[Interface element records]
>>>>>

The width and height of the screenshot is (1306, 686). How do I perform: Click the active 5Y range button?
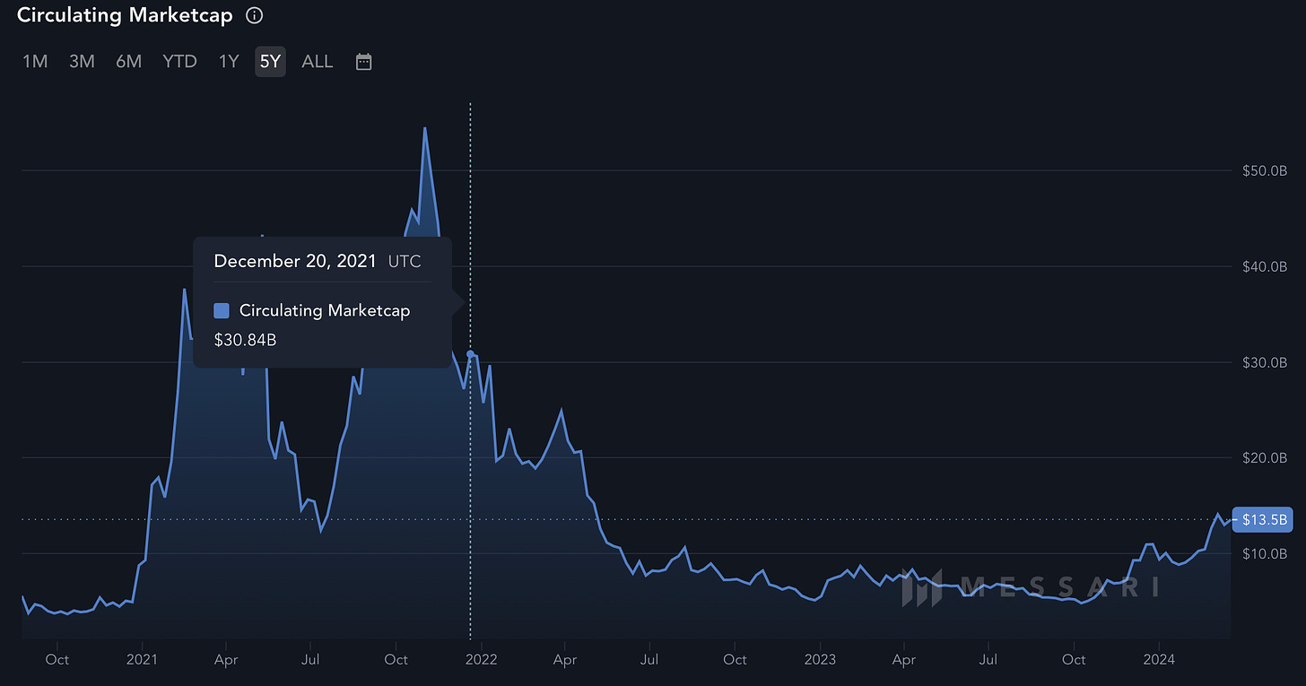tap(270, 62)
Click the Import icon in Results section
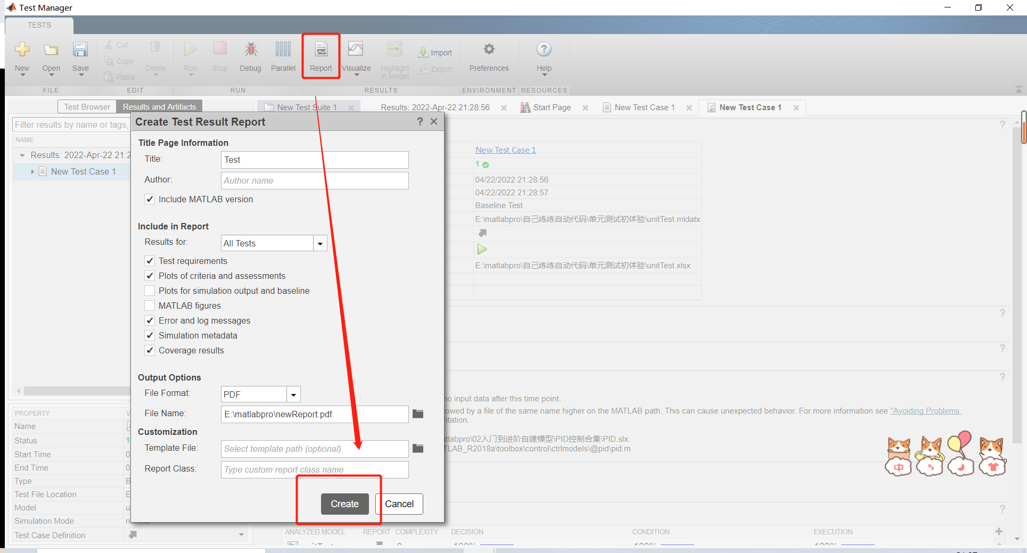 (436, 52)
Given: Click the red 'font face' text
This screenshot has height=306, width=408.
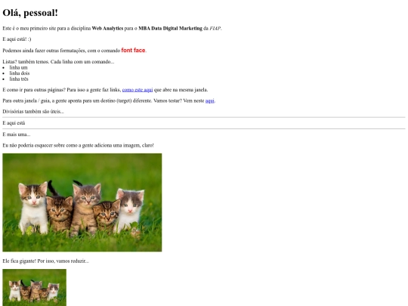Looking at the screenshot, I should pos(133,50).
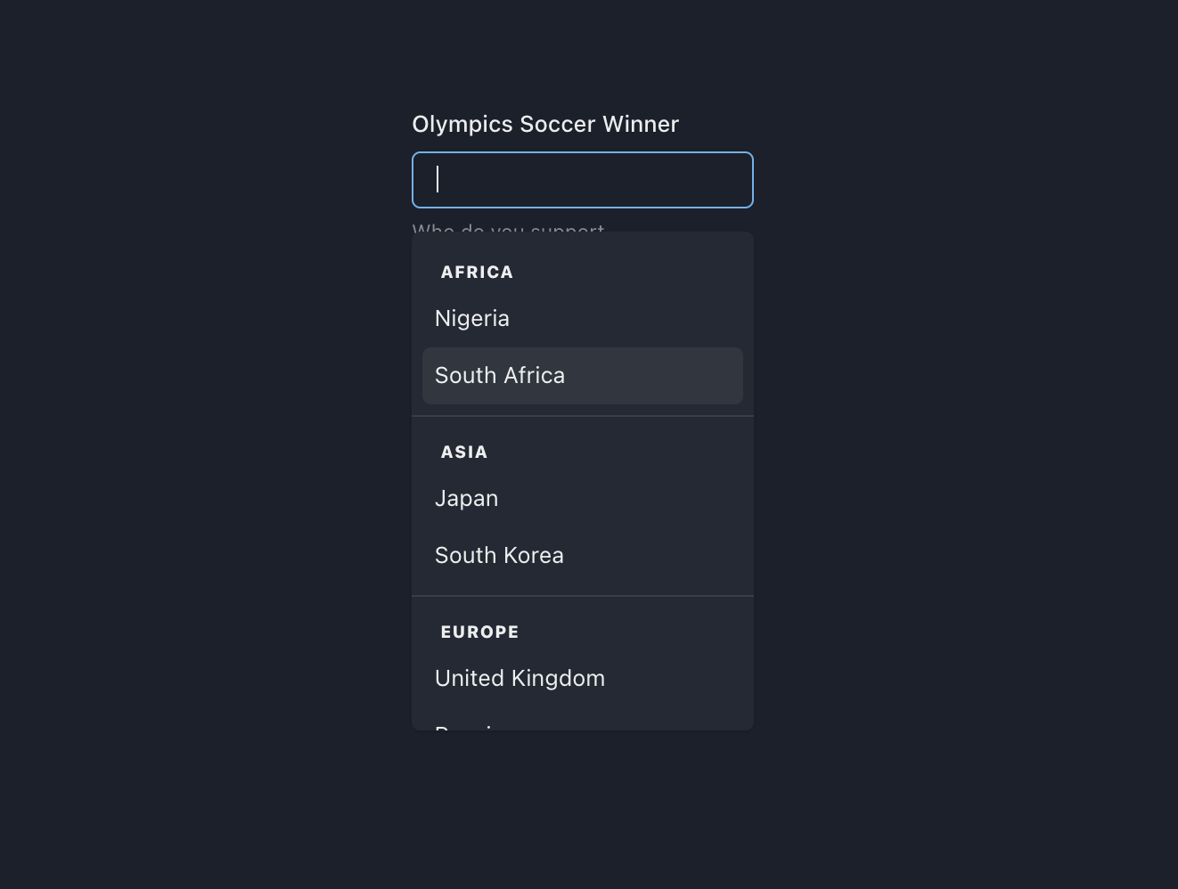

<<<<<

* **GIVEN PROBLEM**
Please output every line of the entries above as it stands, leaving out the pictures.

* **RESULT OF THE TASK**
The width and height of the screenshot is (1306, 686). How do I perform: Click the active 5Y range button?
tap(270, 62)
Click the Import icon in Results section
 (436, 52)
Given: Click the red 'font face' text
This screenshot has height=306, width=408.
Looking at the screenshot, I should pos(133,50).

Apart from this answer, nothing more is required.